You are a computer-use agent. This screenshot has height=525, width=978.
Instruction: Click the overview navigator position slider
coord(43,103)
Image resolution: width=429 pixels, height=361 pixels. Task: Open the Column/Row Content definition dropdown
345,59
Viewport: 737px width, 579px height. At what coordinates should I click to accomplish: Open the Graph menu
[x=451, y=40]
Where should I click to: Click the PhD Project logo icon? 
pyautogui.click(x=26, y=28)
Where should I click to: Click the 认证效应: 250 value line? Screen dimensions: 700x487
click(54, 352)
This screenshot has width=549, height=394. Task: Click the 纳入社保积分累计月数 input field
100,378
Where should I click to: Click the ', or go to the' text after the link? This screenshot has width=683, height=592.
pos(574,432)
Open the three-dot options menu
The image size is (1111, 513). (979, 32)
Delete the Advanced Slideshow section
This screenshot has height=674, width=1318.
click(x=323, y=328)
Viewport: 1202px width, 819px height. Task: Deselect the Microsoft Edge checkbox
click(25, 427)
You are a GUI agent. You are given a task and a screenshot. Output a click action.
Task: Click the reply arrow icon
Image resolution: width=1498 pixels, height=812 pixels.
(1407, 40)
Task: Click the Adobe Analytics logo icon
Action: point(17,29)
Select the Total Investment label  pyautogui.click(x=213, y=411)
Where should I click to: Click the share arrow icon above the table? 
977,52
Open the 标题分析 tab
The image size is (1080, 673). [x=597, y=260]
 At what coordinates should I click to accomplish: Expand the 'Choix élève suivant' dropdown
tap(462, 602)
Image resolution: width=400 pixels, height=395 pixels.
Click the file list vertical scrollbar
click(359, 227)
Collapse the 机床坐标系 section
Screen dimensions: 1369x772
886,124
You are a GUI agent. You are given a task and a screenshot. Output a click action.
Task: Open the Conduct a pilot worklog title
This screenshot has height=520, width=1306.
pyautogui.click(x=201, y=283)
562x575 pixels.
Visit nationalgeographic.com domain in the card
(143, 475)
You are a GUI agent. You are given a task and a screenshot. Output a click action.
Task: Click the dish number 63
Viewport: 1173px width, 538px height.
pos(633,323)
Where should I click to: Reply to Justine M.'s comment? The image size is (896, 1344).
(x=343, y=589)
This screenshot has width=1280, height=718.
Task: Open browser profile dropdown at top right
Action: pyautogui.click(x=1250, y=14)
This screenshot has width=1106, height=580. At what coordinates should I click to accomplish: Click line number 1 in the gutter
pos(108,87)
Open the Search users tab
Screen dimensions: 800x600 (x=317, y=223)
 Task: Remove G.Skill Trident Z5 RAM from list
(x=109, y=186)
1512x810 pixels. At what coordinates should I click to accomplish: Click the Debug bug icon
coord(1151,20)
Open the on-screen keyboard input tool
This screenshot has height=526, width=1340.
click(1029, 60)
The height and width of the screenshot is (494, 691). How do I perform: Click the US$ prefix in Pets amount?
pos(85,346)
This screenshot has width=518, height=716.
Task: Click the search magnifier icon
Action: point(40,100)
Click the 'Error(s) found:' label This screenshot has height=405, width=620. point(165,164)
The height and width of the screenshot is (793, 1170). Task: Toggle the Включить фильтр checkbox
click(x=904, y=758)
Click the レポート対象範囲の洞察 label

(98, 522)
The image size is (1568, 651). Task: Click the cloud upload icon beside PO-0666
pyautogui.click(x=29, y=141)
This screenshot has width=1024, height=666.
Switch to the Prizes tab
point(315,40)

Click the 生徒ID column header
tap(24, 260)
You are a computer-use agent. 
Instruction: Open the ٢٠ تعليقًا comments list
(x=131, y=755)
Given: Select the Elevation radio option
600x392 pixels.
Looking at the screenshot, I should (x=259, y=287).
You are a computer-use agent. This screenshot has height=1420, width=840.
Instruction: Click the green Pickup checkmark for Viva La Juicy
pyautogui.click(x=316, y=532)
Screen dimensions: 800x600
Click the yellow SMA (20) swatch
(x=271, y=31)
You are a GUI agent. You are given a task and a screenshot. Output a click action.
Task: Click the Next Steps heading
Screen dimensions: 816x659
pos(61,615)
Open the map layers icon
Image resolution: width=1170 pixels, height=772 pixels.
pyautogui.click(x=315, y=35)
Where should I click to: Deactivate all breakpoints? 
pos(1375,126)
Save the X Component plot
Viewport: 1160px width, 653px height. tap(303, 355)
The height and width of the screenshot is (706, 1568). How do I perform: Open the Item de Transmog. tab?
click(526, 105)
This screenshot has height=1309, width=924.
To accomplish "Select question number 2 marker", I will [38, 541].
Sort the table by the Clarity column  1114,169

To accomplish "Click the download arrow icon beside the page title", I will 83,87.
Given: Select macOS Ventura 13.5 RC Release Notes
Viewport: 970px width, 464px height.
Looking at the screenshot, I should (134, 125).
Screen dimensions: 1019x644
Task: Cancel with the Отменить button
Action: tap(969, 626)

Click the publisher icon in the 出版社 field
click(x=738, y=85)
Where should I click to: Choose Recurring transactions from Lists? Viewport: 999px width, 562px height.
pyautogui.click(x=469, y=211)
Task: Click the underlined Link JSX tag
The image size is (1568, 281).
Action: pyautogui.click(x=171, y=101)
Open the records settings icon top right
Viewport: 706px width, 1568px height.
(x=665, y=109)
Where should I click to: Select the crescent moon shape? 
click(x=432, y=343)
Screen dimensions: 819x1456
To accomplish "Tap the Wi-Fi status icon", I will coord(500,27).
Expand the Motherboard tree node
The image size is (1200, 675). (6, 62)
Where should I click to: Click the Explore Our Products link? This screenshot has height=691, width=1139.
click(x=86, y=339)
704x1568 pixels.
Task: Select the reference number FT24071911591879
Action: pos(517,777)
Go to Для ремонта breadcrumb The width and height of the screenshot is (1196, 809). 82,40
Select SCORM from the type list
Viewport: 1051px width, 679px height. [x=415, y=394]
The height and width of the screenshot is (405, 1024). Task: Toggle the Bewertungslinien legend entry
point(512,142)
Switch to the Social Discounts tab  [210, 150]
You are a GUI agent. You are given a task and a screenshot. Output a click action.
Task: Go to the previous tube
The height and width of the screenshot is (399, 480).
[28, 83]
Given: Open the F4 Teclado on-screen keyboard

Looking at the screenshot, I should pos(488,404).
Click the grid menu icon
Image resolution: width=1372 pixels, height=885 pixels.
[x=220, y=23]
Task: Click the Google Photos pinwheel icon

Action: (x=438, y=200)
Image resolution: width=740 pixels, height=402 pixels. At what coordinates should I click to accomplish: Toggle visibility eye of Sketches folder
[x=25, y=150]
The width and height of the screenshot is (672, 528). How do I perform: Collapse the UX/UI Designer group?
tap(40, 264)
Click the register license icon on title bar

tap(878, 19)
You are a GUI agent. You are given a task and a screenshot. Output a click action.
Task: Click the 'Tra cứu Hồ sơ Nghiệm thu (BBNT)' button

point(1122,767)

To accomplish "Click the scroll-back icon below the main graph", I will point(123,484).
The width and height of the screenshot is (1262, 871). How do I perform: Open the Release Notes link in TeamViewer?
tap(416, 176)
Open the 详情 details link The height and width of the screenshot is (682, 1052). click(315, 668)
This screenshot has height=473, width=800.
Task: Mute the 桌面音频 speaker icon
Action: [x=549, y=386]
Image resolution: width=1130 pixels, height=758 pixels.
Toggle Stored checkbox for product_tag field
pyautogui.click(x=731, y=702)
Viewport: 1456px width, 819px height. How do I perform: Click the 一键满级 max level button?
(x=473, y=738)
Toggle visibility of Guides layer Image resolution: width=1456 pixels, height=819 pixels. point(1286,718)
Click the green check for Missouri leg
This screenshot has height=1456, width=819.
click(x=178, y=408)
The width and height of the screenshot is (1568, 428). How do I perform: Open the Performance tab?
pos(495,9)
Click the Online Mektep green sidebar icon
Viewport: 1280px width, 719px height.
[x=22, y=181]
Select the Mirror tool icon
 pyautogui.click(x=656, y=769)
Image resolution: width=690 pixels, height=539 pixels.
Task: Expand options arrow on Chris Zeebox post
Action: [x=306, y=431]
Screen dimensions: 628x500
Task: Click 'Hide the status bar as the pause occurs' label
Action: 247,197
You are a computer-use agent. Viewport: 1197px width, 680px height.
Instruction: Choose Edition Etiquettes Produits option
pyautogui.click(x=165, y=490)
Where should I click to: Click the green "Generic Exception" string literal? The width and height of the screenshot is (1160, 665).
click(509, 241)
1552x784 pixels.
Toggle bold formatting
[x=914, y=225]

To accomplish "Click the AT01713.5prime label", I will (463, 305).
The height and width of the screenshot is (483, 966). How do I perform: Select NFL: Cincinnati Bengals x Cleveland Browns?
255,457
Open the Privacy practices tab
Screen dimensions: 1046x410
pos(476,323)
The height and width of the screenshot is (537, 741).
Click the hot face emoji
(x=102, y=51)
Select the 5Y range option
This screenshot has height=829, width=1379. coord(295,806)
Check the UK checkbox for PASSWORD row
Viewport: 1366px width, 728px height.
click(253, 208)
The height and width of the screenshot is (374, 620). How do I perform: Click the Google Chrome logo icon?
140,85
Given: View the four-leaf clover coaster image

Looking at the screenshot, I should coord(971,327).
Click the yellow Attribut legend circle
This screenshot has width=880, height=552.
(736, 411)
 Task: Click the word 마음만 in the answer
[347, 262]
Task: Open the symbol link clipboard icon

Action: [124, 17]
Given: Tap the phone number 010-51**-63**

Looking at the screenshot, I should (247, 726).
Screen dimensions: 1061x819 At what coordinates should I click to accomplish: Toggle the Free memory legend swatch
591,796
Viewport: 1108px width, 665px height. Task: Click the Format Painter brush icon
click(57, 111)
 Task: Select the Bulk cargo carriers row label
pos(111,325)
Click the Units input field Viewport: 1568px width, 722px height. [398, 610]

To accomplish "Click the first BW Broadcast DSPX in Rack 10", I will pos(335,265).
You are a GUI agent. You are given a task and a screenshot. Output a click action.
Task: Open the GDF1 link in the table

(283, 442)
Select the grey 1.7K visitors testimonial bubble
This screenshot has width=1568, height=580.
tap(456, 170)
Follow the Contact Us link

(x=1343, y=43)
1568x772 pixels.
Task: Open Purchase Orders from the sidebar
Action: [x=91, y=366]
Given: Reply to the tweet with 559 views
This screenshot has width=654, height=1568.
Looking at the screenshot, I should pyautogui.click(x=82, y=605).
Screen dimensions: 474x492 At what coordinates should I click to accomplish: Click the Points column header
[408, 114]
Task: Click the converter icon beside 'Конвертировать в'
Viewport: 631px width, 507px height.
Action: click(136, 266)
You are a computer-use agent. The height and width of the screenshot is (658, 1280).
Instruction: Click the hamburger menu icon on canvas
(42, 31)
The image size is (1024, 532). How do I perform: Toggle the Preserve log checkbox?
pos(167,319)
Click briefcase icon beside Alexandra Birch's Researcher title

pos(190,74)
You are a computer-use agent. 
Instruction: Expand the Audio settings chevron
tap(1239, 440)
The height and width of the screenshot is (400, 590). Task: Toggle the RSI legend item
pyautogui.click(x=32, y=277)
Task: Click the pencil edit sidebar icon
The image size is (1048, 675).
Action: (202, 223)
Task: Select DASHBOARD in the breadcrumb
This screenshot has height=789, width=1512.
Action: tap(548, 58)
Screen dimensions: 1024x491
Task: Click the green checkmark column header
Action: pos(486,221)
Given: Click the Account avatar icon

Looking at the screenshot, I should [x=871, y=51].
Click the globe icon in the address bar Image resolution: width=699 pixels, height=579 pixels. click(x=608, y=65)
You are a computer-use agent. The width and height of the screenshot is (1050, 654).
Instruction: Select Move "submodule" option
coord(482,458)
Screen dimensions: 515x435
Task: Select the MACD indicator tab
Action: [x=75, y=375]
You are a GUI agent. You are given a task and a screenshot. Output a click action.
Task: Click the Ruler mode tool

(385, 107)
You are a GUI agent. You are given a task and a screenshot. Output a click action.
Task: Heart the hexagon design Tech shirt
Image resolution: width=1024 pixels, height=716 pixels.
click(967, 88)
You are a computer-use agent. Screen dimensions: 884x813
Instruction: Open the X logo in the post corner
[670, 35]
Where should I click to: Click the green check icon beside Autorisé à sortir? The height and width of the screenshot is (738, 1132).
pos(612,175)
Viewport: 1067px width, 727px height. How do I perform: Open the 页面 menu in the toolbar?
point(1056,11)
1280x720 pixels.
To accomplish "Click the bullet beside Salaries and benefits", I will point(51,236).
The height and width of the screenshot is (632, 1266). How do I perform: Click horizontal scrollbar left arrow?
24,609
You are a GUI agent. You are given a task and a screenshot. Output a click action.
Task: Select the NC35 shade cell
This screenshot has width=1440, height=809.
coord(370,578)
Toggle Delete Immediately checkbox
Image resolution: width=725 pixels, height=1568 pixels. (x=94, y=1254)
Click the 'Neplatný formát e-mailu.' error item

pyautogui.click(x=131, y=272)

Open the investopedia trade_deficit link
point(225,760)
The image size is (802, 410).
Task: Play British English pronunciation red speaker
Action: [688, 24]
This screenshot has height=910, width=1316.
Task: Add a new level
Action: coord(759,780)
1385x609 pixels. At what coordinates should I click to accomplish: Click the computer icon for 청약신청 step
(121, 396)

> [TASK TO COMPLETE]:
Pick out and copy the lines of the entries that hold the string "will".

> [TASK SOLUTION]:
To accomplish "Select question number 2 marker", I will [38, 541].
To accomplish "Click the download arrow icon beside the page title", I will 83,87.
To accomplish "Tap the Wi-Fi status icon", I will coord(500,27).
To accomplish "Click the scroll-back icon below the main graph", I will point(123,484).
To accomplish "Click the AT01713.5prime label", I will (463, 305).
To accomplish "Click the first BW Broadcast DSPX in Rack 10", I will pos(335,265).
To accomplish "Click the bullet beside Salaries and benefits", I will point(51,236).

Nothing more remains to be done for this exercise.